WHAT YOU ARE ASKED TO DO ▸ Using the data below, copy out all lines with the word "computer".
------------------------------------------------------------
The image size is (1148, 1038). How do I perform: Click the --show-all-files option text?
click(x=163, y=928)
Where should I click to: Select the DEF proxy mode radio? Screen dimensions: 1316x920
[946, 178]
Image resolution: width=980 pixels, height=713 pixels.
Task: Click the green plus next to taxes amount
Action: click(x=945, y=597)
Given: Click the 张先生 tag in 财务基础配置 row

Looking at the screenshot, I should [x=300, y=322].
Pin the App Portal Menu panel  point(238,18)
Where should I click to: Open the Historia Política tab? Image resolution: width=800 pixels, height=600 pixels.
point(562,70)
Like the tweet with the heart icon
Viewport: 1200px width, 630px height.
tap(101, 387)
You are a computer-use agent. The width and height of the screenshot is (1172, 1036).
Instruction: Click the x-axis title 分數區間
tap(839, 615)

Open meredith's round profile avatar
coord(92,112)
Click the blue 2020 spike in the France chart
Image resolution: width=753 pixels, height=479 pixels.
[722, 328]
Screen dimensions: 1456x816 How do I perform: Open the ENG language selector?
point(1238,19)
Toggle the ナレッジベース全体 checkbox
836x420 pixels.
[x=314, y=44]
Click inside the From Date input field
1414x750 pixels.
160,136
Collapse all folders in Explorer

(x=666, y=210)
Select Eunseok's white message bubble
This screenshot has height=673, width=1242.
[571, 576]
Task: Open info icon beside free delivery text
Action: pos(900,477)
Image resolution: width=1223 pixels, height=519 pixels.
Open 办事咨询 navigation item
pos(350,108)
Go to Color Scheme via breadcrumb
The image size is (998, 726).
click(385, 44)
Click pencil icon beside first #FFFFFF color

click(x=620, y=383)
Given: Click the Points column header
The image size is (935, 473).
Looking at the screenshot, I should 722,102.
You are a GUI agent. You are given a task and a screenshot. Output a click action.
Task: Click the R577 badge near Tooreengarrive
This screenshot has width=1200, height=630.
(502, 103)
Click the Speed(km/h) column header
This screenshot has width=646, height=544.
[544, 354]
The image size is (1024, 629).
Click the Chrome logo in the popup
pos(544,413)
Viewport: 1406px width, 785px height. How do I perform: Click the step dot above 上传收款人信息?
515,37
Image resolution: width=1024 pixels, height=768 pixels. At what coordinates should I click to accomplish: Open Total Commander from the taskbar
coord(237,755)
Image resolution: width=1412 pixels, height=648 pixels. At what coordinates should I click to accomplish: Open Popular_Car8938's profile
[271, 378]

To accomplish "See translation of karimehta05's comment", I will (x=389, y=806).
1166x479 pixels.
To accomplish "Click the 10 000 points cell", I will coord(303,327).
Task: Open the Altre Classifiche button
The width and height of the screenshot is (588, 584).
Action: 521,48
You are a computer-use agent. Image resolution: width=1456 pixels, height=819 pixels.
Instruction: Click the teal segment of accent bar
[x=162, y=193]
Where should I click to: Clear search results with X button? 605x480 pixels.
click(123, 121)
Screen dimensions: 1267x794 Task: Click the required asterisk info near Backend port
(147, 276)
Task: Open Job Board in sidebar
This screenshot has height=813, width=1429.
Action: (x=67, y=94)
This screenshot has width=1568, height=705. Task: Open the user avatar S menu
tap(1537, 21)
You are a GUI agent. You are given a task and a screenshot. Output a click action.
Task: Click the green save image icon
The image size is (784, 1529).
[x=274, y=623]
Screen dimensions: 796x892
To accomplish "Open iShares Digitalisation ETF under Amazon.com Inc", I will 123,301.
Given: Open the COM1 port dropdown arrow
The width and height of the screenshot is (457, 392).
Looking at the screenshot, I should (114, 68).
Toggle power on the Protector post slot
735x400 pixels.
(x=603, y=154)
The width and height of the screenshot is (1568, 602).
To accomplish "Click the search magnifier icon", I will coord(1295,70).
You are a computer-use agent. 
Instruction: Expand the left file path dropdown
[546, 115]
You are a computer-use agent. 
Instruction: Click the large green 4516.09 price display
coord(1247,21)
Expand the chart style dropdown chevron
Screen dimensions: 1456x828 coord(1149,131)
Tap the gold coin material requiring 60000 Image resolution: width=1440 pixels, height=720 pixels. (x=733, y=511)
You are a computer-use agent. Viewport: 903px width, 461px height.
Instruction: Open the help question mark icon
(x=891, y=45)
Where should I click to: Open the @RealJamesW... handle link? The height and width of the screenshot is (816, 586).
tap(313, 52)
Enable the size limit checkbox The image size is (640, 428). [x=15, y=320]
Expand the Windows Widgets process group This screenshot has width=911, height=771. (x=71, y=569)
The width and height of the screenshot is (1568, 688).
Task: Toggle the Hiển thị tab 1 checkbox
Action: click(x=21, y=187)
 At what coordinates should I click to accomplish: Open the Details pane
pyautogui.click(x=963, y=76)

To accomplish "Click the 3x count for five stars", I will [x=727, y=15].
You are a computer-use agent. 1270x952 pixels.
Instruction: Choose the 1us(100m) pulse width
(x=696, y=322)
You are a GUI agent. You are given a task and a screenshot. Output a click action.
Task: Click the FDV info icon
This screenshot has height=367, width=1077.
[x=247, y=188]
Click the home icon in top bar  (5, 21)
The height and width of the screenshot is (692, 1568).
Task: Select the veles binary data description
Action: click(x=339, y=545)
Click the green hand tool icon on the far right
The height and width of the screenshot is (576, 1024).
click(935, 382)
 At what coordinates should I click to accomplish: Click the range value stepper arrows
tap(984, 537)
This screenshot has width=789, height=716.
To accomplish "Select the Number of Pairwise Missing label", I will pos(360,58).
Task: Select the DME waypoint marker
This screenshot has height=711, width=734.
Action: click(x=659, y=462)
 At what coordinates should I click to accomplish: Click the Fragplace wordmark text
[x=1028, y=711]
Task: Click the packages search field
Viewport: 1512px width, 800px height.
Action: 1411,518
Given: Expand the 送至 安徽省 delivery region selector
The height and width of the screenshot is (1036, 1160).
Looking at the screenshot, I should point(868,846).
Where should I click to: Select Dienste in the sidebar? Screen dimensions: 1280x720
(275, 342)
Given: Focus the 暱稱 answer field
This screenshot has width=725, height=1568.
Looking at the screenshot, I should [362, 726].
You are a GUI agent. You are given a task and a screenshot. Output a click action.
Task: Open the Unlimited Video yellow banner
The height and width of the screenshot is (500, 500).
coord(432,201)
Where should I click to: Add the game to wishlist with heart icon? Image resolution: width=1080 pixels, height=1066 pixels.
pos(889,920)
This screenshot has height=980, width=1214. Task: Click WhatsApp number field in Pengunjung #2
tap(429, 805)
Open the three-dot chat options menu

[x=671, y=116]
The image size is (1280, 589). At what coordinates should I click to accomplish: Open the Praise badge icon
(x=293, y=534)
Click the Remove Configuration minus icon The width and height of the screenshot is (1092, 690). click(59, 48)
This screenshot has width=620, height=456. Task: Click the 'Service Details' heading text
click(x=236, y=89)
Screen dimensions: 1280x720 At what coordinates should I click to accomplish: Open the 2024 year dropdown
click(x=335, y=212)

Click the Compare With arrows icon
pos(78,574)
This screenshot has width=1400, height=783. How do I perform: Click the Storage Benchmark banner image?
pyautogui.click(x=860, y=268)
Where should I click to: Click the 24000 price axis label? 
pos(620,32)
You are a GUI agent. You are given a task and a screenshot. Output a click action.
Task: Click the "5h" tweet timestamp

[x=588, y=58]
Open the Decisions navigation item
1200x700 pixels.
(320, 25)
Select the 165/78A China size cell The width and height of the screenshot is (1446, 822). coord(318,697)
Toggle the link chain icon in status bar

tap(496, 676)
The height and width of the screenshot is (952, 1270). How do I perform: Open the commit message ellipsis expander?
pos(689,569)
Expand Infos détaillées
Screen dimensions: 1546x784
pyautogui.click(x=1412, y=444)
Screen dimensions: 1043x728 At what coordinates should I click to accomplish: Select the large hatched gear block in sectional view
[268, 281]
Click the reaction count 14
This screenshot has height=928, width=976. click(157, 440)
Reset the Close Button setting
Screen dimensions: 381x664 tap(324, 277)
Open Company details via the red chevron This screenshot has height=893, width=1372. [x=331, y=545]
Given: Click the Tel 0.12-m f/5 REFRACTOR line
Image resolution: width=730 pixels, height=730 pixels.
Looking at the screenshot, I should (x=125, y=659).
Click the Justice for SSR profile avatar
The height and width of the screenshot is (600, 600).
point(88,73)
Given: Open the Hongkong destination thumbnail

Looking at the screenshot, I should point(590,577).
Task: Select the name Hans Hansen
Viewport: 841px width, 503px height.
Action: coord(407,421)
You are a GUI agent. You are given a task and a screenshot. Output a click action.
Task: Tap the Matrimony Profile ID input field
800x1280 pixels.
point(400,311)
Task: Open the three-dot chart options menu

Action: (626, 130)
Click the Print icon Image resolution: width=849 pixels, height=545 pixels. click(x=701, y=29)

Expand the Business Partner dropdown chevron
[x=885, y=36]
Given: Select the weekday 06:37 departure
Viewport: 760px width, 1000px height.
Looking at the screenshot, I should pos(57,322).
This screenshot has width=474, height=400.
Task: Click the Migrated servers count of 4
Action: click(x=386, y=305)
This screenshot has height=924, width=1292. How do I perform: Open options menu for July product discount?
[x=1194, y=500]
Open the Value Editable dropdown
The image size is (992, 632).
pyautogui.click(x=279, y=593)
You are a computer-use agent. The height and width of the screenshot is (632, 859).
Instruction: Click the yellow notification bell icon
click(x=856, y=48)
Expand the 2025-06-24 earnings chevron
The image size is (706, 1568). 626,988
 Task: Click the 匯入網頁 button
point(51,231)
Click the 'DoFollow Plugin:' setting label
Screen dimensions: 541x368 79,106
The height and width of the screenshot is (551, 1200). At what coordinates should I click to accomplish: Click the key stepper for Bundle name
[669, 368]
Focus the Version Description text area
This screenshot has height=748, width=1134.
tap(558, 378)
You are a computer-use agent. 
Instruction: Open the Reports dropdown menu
------------------------------------------------------------
YOUR SOLUTION ▸
You are a computer-use agent. The width and height of the screenshot is (1172, 1036).
You are a computer-use agent. Image resolution: width=1456 pixels, height=819 pixels.
You are a computer-use agent. 
You are a computer-use agent. 
You are a computer-use agent. Viewport: 903px width, 461px height.
You are a computer-use agent. 1270x952 pixels.
You are a computer-use agent. The height and width of the screenshot is (632, 859).
You are a computer-use agent. 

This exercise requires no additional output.